The multi-million pound project aims to have the road between Aberdeen and Inverness fully dualled by 2030, slashing journey times.
The preferred option for the latest phase of the work goes north of Forres, south of Elgin and north of Fochabers and includes seven grade-separated junctions, as well as new bridges over the rivers Findhorn, Lossie and Spey and the railway line.
At a public exhibition in Elgin yesterday, the response was mainly positive with many locals happy to see progress finally being made to curb traffic problems in the town.
Others were pleased to see previously-mooted routes, such as the one through Pluscarden Valley, off the table.
Transport Scotland selected the north Forres route based on a number of factors, and believe it will have less of an impact on ancient woodland and other nature conservation areas.

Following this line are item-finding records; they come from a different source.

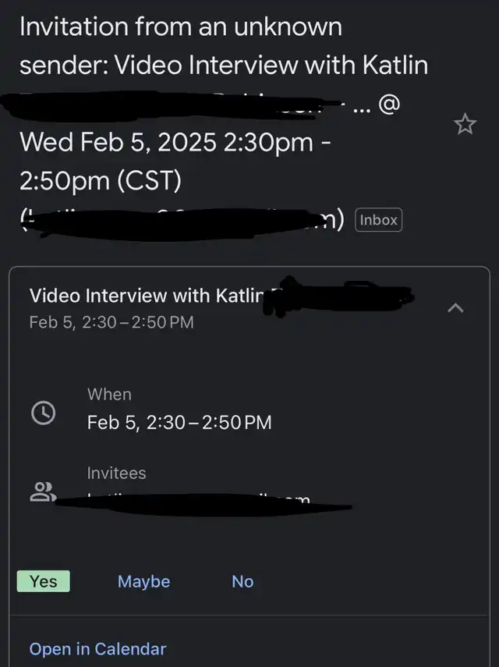Tap the date subtitle under the card title

click(111, 321)
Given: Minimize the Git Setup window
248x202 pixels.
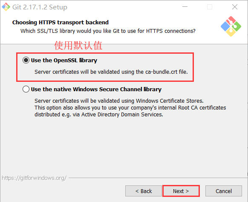Looking at the screenshot, I should click(185, 7).
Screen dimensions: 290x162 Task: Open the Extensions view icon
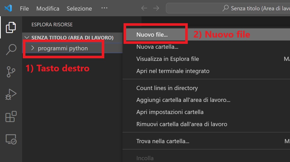click(11, 117)
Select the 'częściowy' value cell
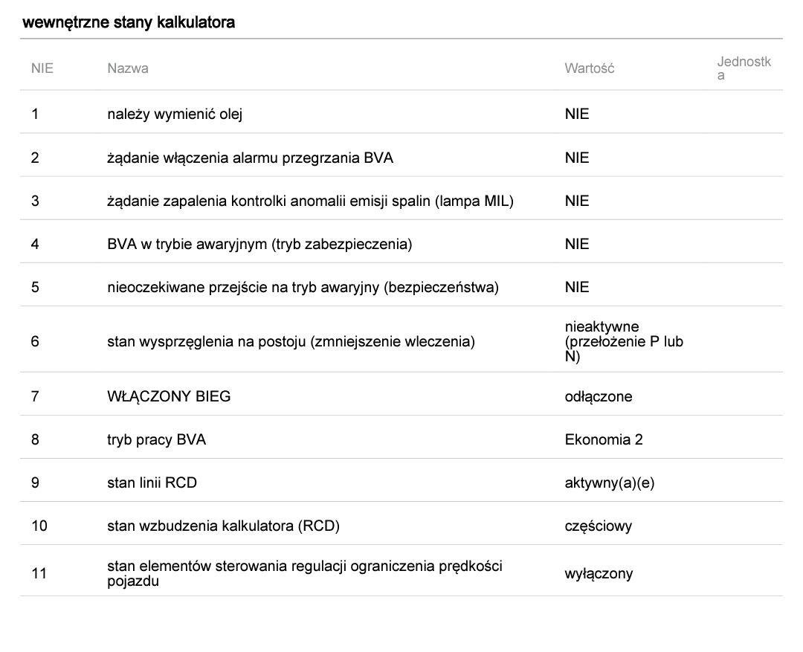The image size is (803, 652). pos(599,526)
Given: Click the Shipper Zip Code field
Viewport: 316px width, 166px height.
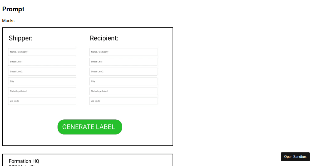Looking at the screenshot, I should pos(42,101).
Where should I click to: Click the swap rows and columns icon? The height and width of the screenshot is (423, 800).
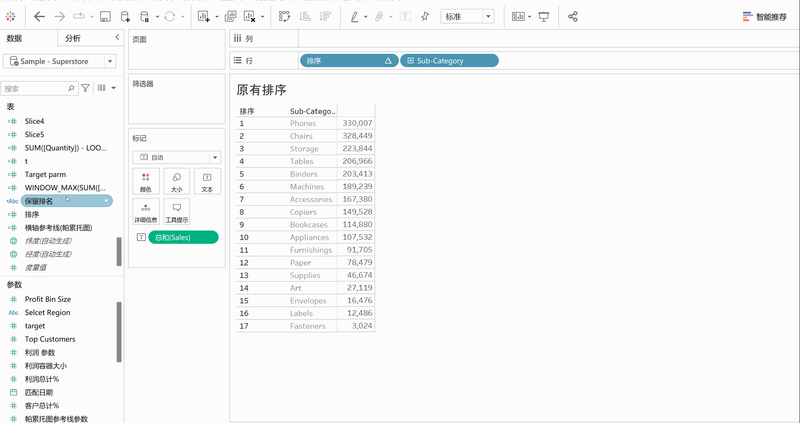click(x=285, y=16)
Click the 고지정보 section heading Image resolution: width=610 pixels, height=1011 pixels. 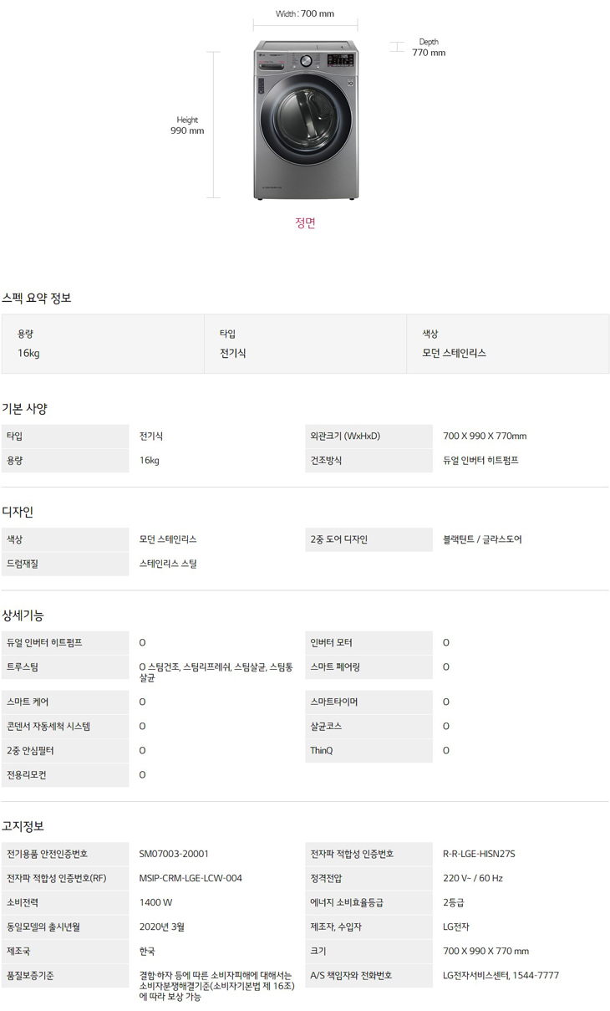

Craig Cameron, the organisation’s A96 dualling programme manager, said the team will be holding discussions with Benromach about the proposed route.
He said: “It does touch the northern extent of their site but that is the engagement that we will carry forward.
“We are fully aware of the distillery site and aware of their aspirations to develop the site and will speak with the distillery and engage with them.”
Forres councillor George Alexander, who lives beside the preferred route, also does not believe transport bosses have made the right decision.
He said: “The north route is the wrong choice, as they will be building this through good agricultural land.
“They will have to raise the road several foot up in the air and they will have to cart in as phenomenal amount of materials.
“There are several reasons they should have chose the other route – and this is not just a personal opinion because I’m going to be looking out on the road, as someone would always have to.”
The proposals will be on show for the rest of the week, at Mansefield Hall, Elgin today; Speymouth Hall in Mosstodloch tomorrow; and Forres Town Hall on Friday. They all take place from 12pm-7pm.
Transport Secretary Michael Matheson urged people to go along and have their say, and hailed the benefits the route will bring local people.
He said: “The preferred option will provide better transport connections in Moray and to the wider transport network, bring relief to communities currently affected by through traffic and save over 20 minutes for road users travelling between Hardmuir and Fochabers.”